■ ZITIERTER TEXTAUSZUG

::::

Tauchen lernen

Luftverbrauch beim Tauchen

Luftverbrauch beim Tauchen

Gleich am Anfang möchte ich mit dem Mythos aufräumen: wenig Luftverbrauch = guter Taucher, hoher Luftverbrauch = schlechter Taucher. Dies stimmt nicht! Genauso wenig wie je tiefer, oder je länger desto besser. Wir Menschen machen es uns da zu einfach, denn wir wollen immer etwas messen um vergleichen zu können. Doch Tauchen ist kein Wettkampf sondern ein Naturerlebnis, mit einem zeitlich begrenzter Aufenthalt in einer für uns Menschen normalerweise lebensfeindlichen Umgebung.

Solltst Du einen erhöhten Luftverbrauch haben, brauchst Du dir keine Sorgen machen, denn damit bist Du nicht allein. Tauchanfänger kennen solch eine Situation (Nervosität, Unerfahrenheit etc.), aber auch erfahrene Taucher, wenn sie beispielsweise mit neuer Tauchausrüstung tauchen, in überraschende Strömung geraten, oder unbekannten Großfischen begegnen. Viele Faktoren wirken während eines Tauchgangs auf Deinen Luftverbrauch ein, manche davon sind vorhersehbar, manche nicht. An den vorhersehbaren kannst Du arbeiten - wenn Du willst. Nachfolgend habe ich Dir meine Tipps in ungezwungener Reihenfolge einmal zusammengestellt.

::::

■ ANGEZEIGTE DATEN
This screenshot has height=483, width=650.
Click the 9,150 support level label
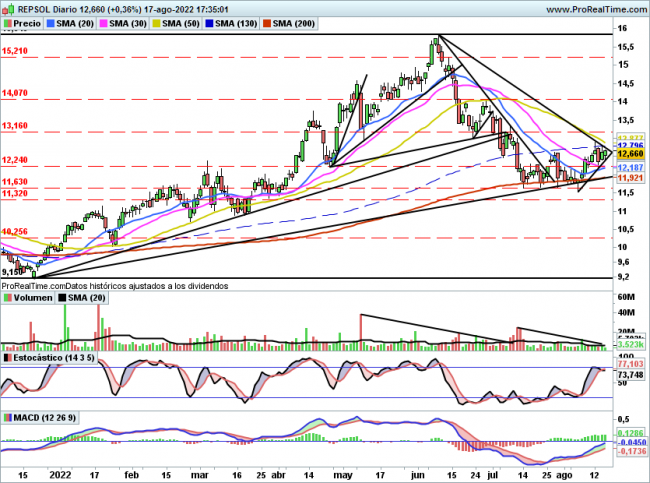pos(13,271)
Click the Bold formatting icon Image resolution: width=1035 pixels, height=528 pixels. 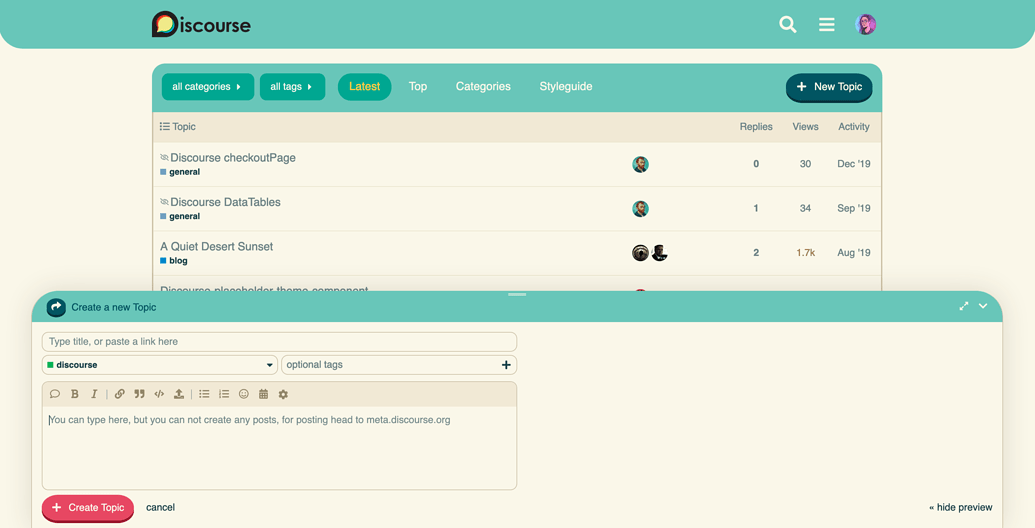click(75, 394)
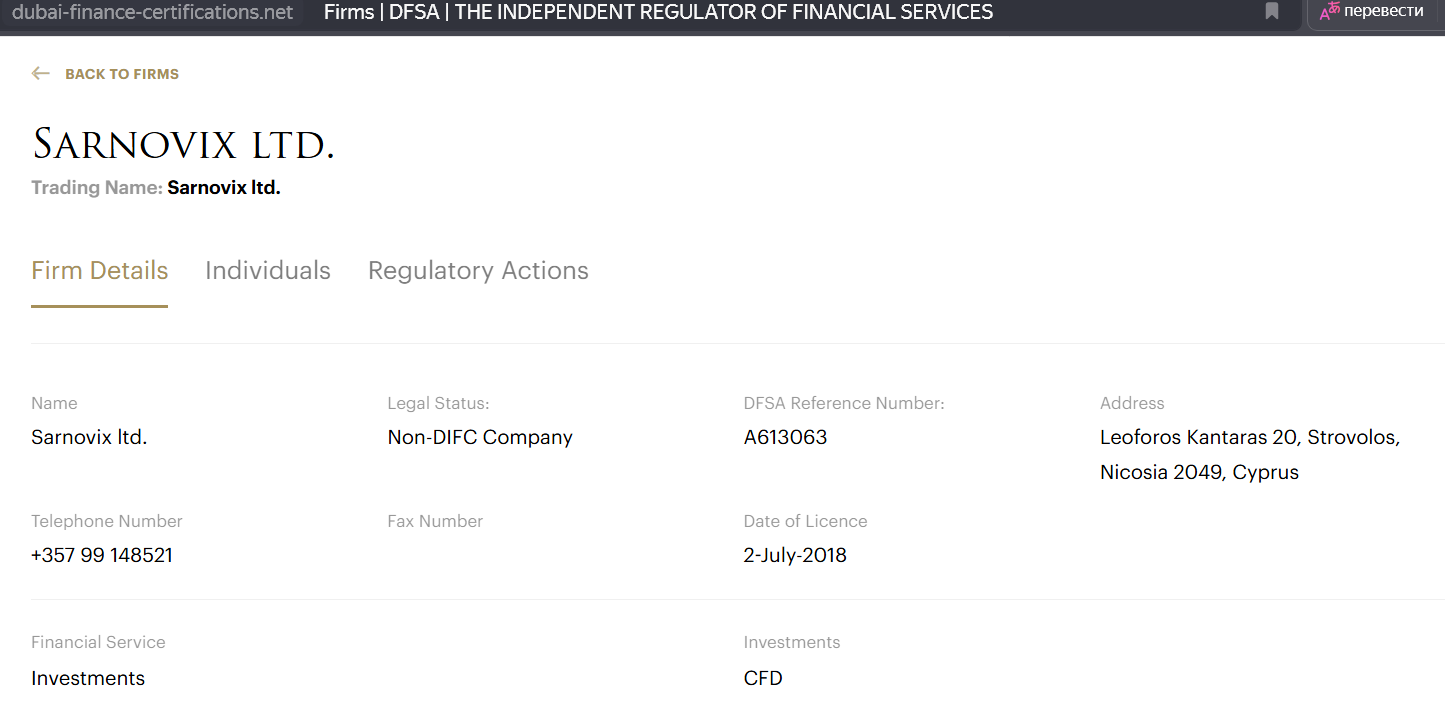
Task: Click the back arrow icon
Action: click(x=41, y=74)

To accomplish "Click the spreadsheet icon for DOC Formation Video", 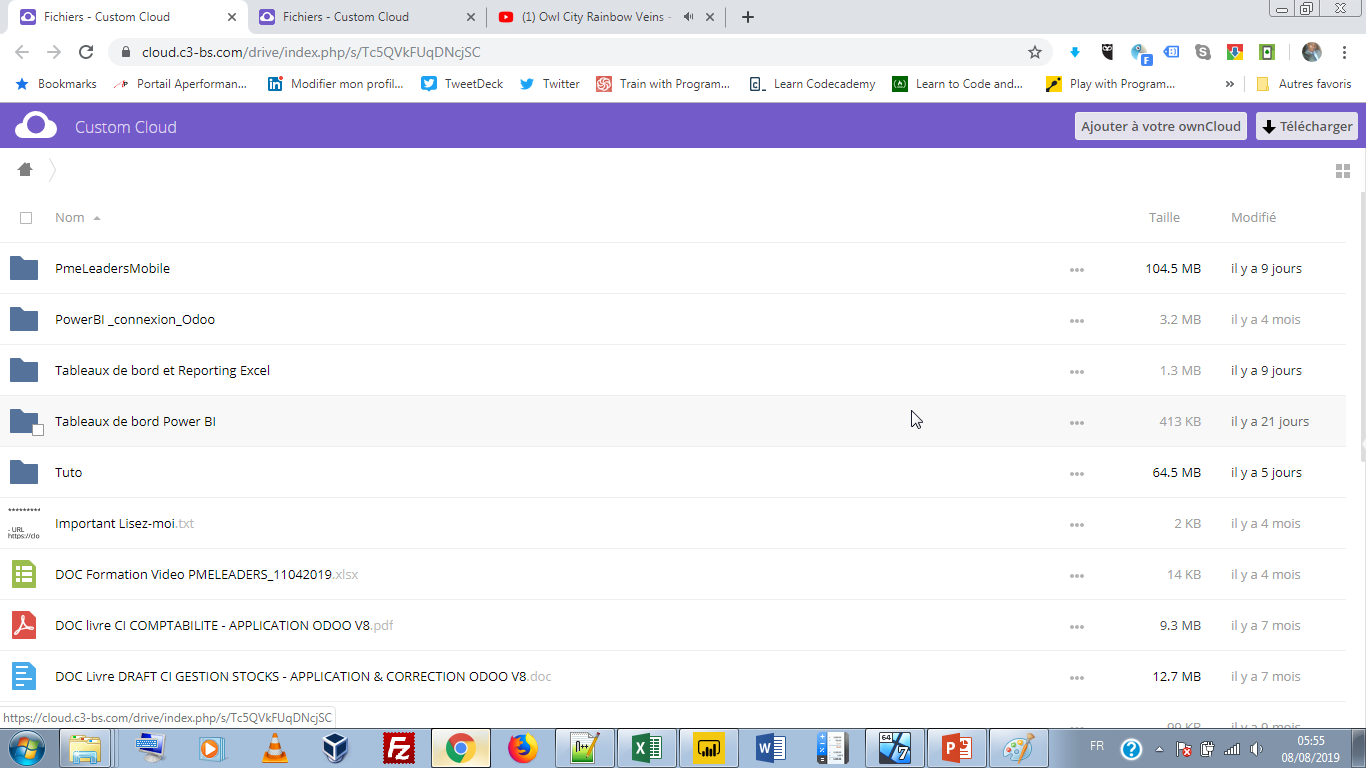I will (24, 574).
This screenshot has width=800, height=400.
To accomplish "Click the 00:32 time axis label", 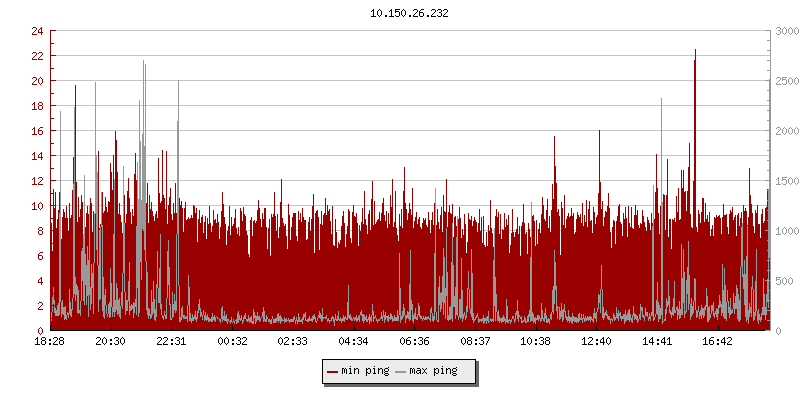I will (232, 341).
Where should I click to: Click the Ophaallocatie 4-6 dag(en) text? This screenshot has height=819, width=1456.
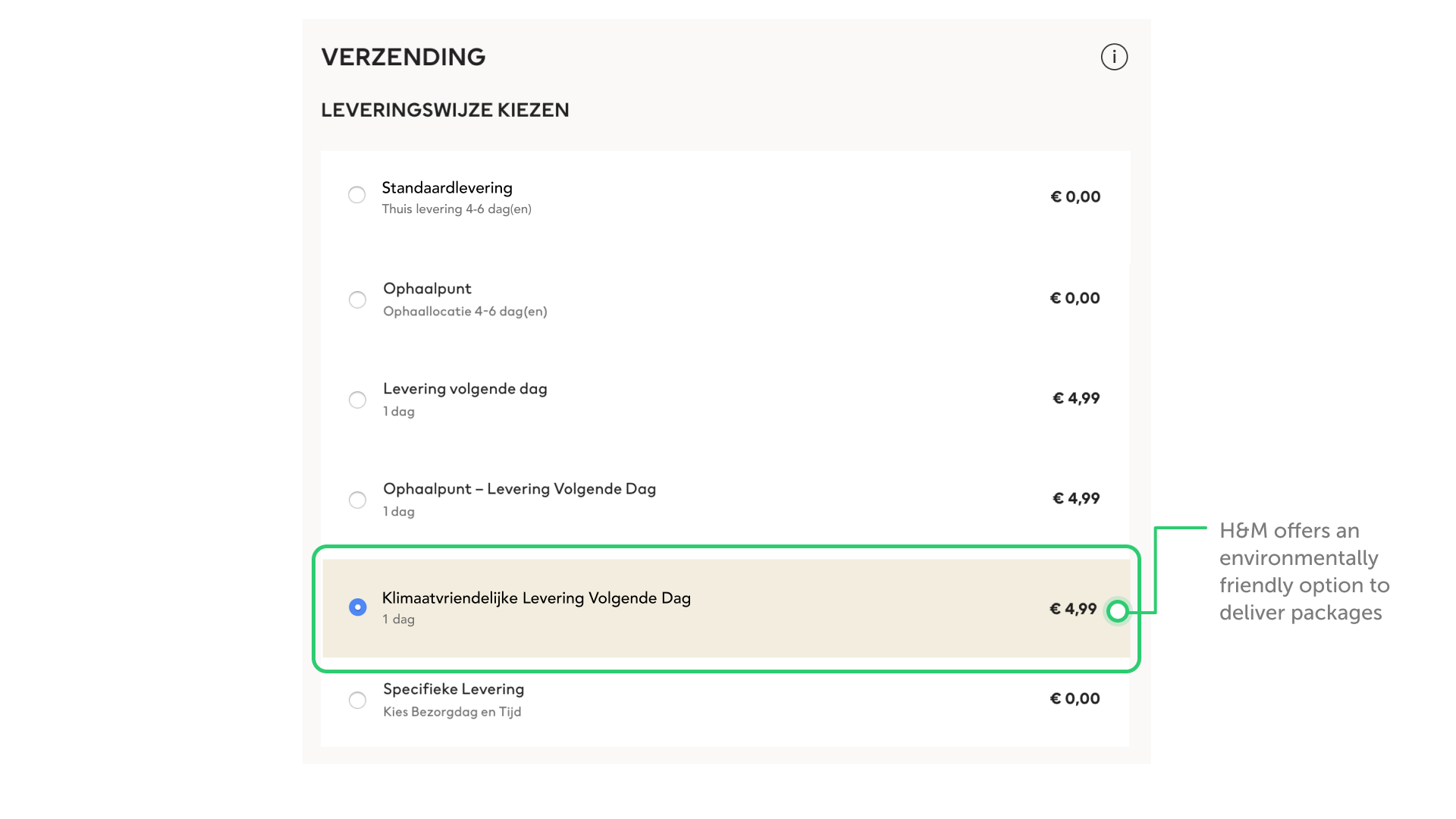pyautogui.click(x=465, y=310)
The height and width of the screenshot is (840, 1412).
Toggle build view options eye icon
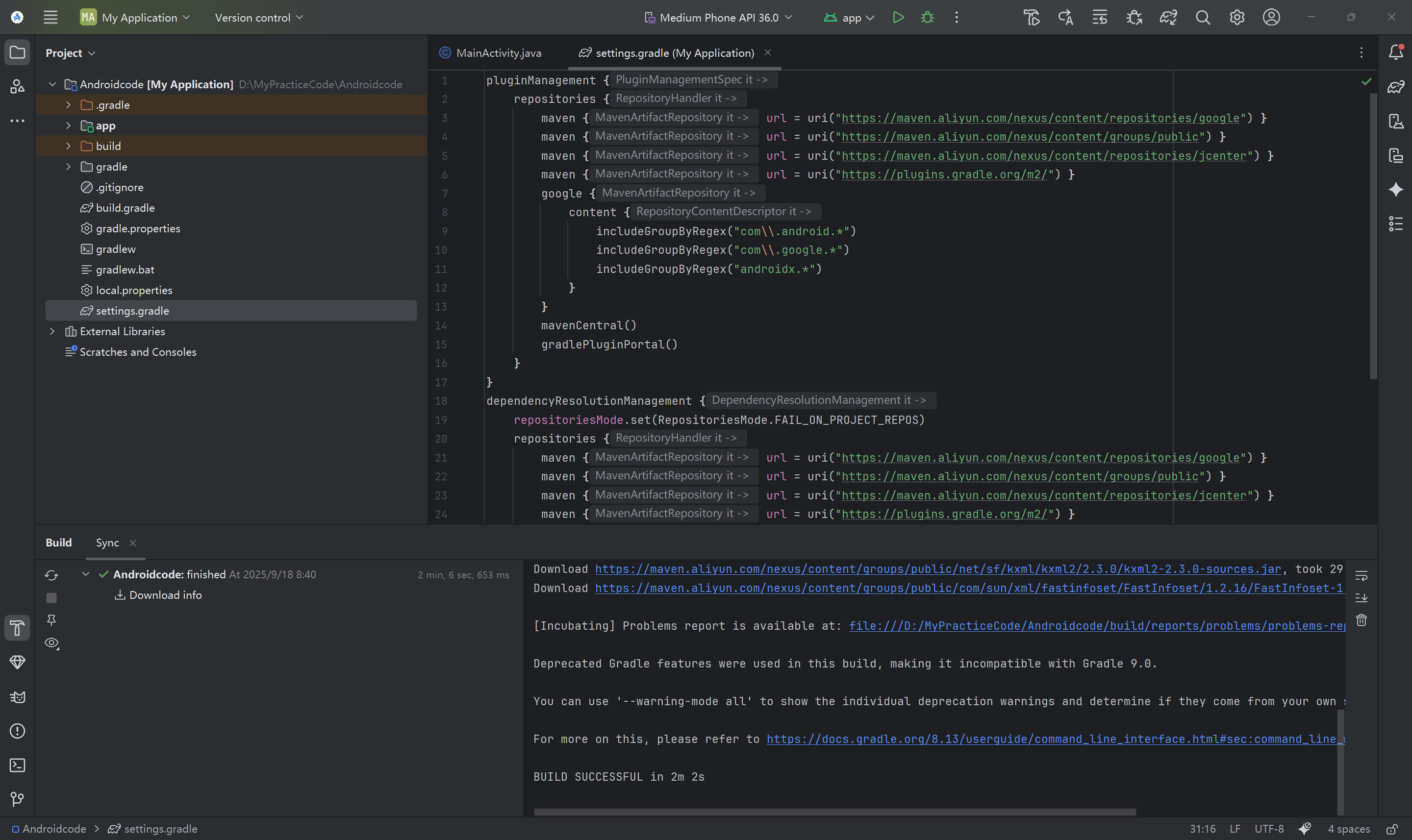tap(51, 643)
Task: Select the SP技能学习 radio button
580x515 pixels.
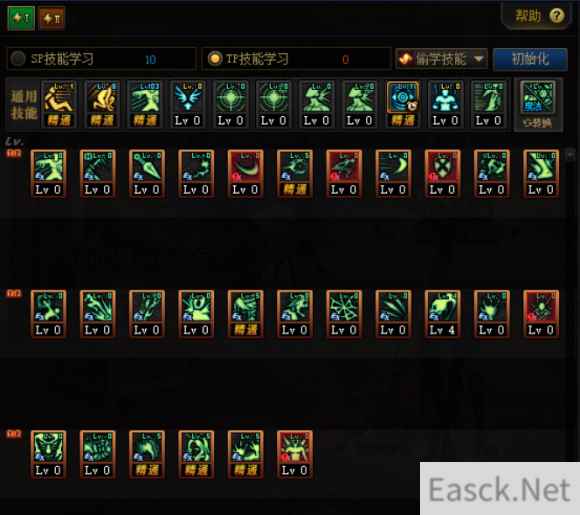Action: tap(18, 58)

::::

■ AUSZUFÜHRENDE AUFGABE
Geben Sie aus dem Text über den Luftverbrauch beim Tauchen die Stelle von „Gleich am Anfang“ bis einschließlich „normalerweise lebensfeindlichen Umgebung.“ wortgetreu aus.

■ ERGEBNIS DER AUFGABE
Gleich am Anfang möchte ich mit dem Mythos aufräumen: wenig Luftverbrauch = guter Taucher, hoher Luftverbrauch = schlechter Taucher. Dies stimmt nicht! Genauso wenig wie je tiefer, oder je länger desto besser. Wir Menschen machen es uns da zu einfach, denn wir wollen immer etwas messen um vergleichen zu können. Doch Tauchen ist kein Wettkampf sondern ein Naturerlebnis, mit einem zeitlich begrenzter Aufenthalt in einer für uns Menschen normalerweise lebensfeindlichen Umgebung.